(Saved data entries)
-- Opening Marker --
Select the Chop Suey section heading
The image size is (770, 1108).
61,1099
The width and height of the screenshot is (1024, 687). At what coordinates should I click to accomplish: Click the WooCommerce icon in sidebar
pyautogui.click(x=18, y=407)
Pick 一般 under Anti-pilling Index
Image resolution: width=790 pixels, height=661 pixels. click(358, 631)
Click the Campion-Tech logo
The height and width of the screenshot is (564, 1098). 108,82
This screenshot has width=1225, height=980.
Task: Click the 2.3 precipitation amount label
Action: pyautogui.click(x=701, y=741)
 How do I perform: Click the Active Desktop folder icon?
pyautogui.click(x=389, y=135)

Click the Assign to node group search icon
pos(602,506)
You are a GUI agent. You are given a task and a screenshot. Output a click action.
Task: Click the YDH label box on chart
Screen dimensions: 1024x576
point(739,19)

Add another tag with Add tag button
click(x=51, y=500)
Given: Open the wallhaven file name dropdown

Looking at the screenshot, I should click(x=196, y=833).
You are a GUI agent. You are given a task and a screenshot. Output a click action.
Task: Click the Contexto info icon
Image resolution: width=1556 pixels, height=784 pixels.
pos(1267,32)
-- Closing Marker --
### Problem description:
What is needed is an exact copy of the lines from the one containing "Pick 一般 under Anti-pilling Index" to the end of the data; please add nothing else.

### Output of the task:
Pick 一般 under Anti-pilling Index
Image resolution: width=790 pixels, height=661 pixels. click(358, 631)
Click the Campion-Tech logo
The height and width of the screenshot is (564, 1098). 108,82
This screenshot has width=1225, height=980.
Task: Click the 2.3 precipitation amount label
Action: pyautogui.click(x=701, y=741)
 How do I perform: Click the Active Desktop folder icon?
pyautogui.click(x=389, y=135)

Click the Assign to node group search icon
pos(602,506)
You are a GUI agent. You are given a task and a screenshot. Output a click action.
Task: Click the YDH label box on chart
Screen dimensions: 1024x576
point(739,19)

Add another tag with Add tag button
click(x=51, y=500)
Given: Open the wallhaven file name dropdown

Looking at the screenshot, I should click(x=196, y=833).
You are a GUI agent. You are given a task and a screenshot. Output a click action.
Task: Click the Contexto info icon
Image resolution: width=1556 pixels, height=784 pixels.
pos(1267,32)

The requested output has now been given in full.